Cantonese Dictionary
eGuideDog Logo

Cantonese Dictionary

(updated on Oct 26, 2009)

This is a sub-project to edit a Cantonese dictionary which supports both eSpeak and Ekho.

You can download the latest Cantonese dictionary of eSpeak from http://espeak.sourceforge.net/data/zhy_list.zip.

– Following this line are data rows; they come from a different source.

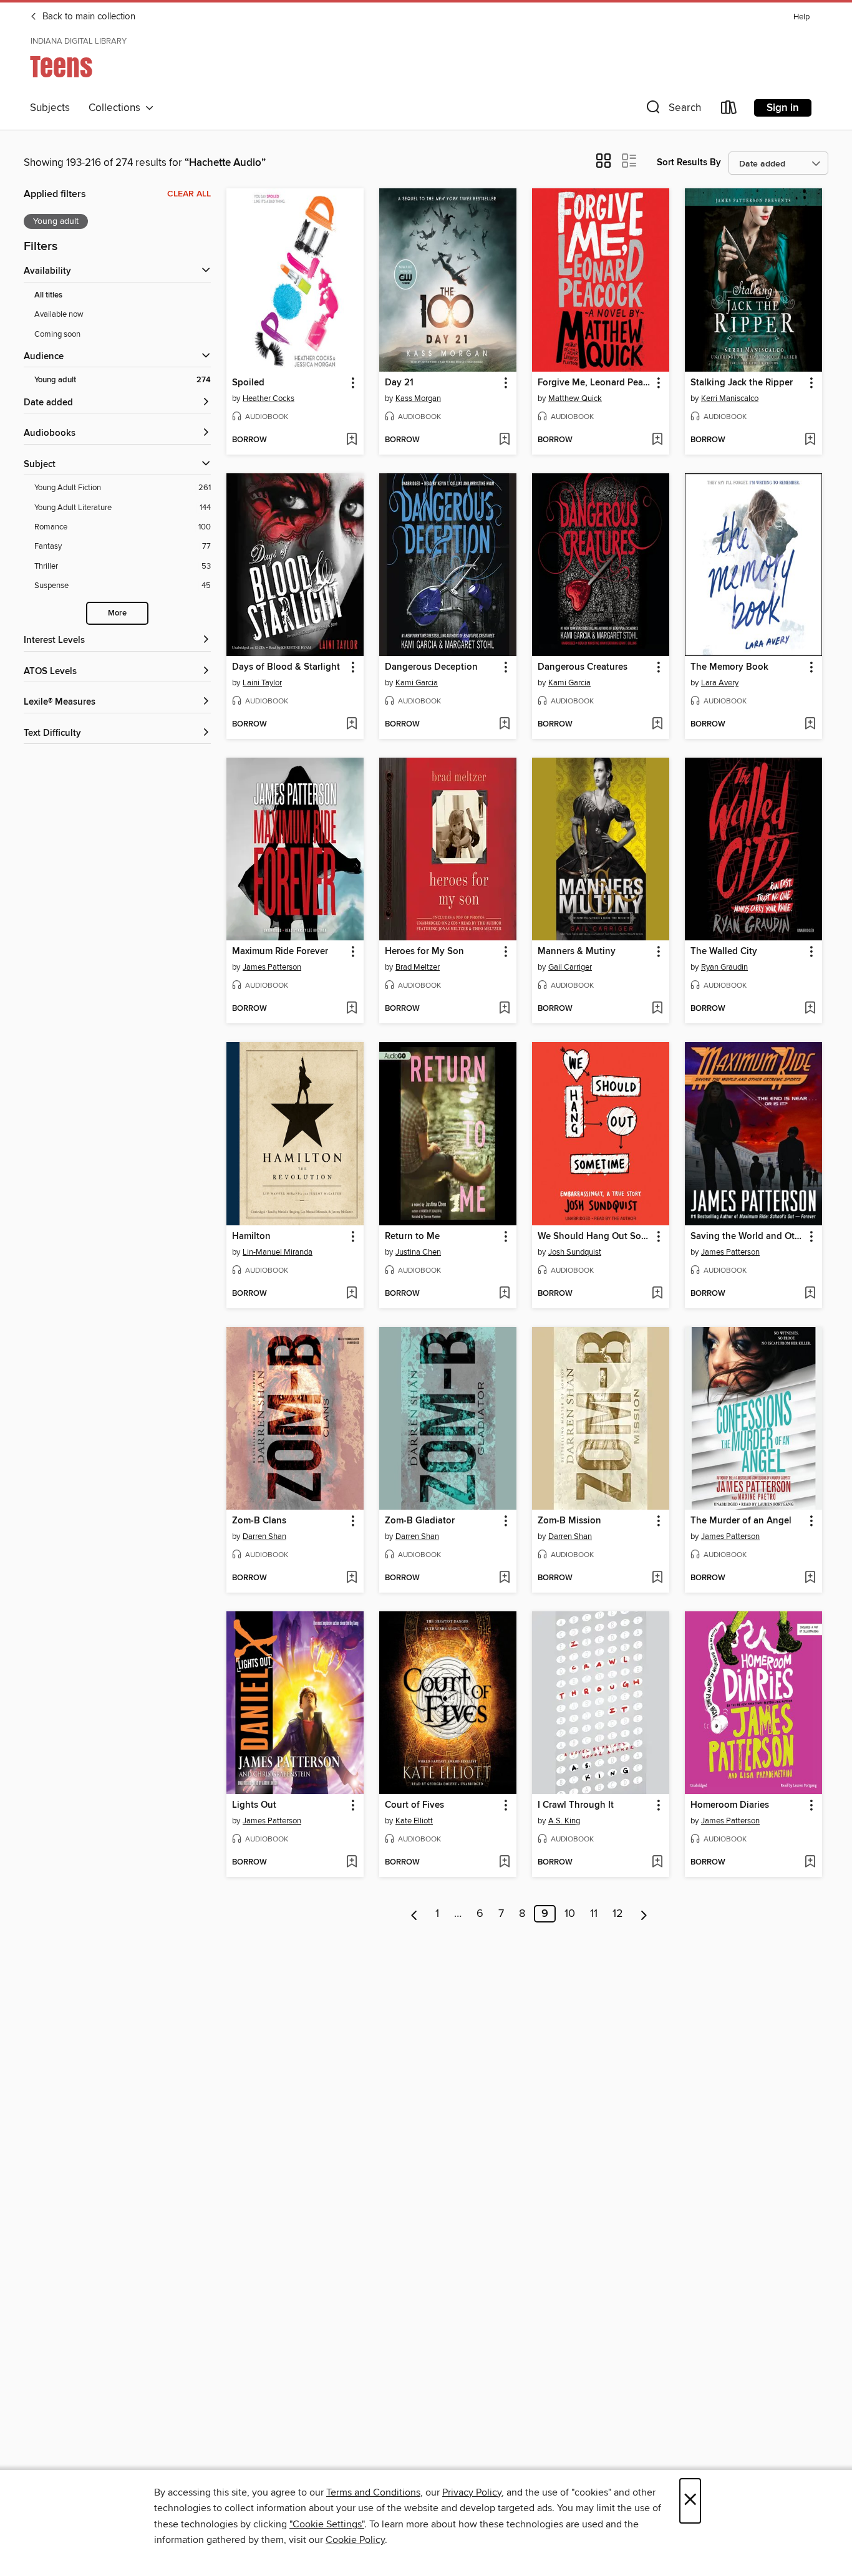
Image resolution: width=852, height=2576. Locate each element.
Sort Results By (689, 162)
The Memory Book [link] (729, 667)
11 (594, 1914)
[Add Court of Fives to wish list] (504, 1863)
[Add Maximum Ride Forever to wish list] (351, 1009)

If you use Perl language, you can take a look at the module eGuideDog::Dict::Cantonese

Our Cantonese dictionary base on Jyutping system. The copyright of Jyutping system belongs to the Linguistic Society of Hong Kong. However, with needs of people in Canton (Guangzhou), we extent this system to 7 tones. We separate contour 53 from 55 and mark it as the 7th tone. For example, "衫、煙(cigarette)" are contour 55 while "三,煙(smoke)" are 53. People in Hong Kong may not feel the difference of them. This 7 tone system is not recognised in linguistics but just my personal choice in order to improve Ekho TTS.

Reference:

  1. http://en.wikipedia.org/wiki/Jyutping
  2. http://www.lshk.org/cantonese.php
  3. http://www.ogcio.gov.hk/ccli/eng/ structure/jyutping.html
  4. http://www.iso10646hk.net/jp/document/download.jsp
  5. http://arts.cuhk.edu.hk/Lexis/lexi-can/
  6. http://arts.cuhk.edu.hk/Lexis/Canton2/
  7. 詹伯慧 等. 广州话正音字典. 广东人民出版社. 2004
  8. 饶秉才 等. 广州音字典. 广东人民出版社. 1983

Missions

No.ContentContributorsStatus
1Contribute to http://sourceforge.net/apps/mediawiki/e-guidedog/index.php?title=粤语Jade Lau, TT Fivecompleted
2Make amendment to our Cantonese dictionaryMichael Tang, Cameron Wongabout 500 items finished
3Contribute to http://e-guidedog.wiki.sourceforge.net/粤语第七声调Cameron, TT, Jadecanceled

Detail of mission 2: Make amendment to Cantonese dictionary

This amendment will apply to dictionary of eSpeak and Ekho. Let's read an example first:

B
棉被: min4 pei5

C
重重一拍: cung2 cung2 jat1 paak3
长绳: coeng4 sing2
长了眼睛: zoeng2 liu5 ngaan5 zeng1
松了口气: sung1 liu5 hau2 hei3
宝藏: bou2 zong6
一切: jat1 cai3

Below is the format of the list:

  1. The colon is English colon
  2. After the colon, there is an English space
  3. Between each jyutping symbol, there is an English space
  4. And line don't obey rules above will be ignored. So you can add comments as you like.
  5. The list should be sorted by alphabet although this is not a must. We would like to put word with a same character together. Take 长 for example, we use C in "coeng4" to sort it instead of Z in "zoeng2".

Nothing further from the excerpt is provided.